1) Question: I'm the pastor of a church. Last year we blessed a local highway by placing holy oil on it. But this week, a group of atheists that did not like the fact that we blessed the highway went out with brooms, mops and "unholy water" and unblessed the highway. Unacceptable!! Can they do that?
Answer: The blogosphere has no specific answers for you on the propriety of unblessing a highway. You may want to check with Religion Blog Watch. My best guess is that if a highway can be legally blessed it can be legally unblessed. (FOX News, Florida church responds to 'unblessing' of highway, says atheist group is desperate for attention)

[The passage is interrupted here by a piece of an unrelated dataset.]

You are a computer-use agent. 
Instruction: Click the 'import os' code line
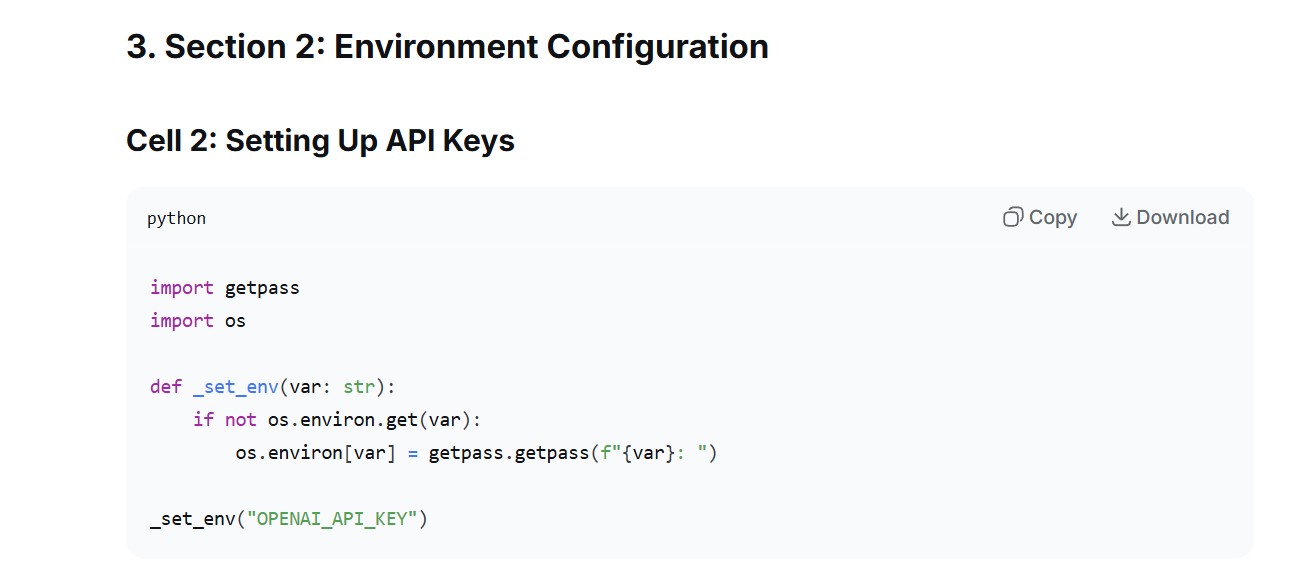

2) Question: I am a police officer. I have been asked to respond to a domestic disturbance at a residence over "how the pizza was sliced." Really? I have to do this?
Answer: You obviously are not a married person. This pizza-slicing argument could go nuclear in a short period of time. Get moving, officer!! (Bee News Police Blotter) (via Legal Juice)
3) Question: I am doing so well as a candidate for U.S. president that I'm now entitled to Secret Service protection. Do I get to pick my own Secret Service code name? If so, are there any guidelines that I need to follow? I'm thinking of going with "Ace."
Answer: You do get to pick your own Secret Service code name but "Ace" won't work. Whatever you pick has to be clearly comprehensible over the radio, with two or three strong syllables. Try something like "Javelin" or "Renegade." (GQ, Exclusive: GQ Reveals Romney's and Santorum's Secret Service Code Names)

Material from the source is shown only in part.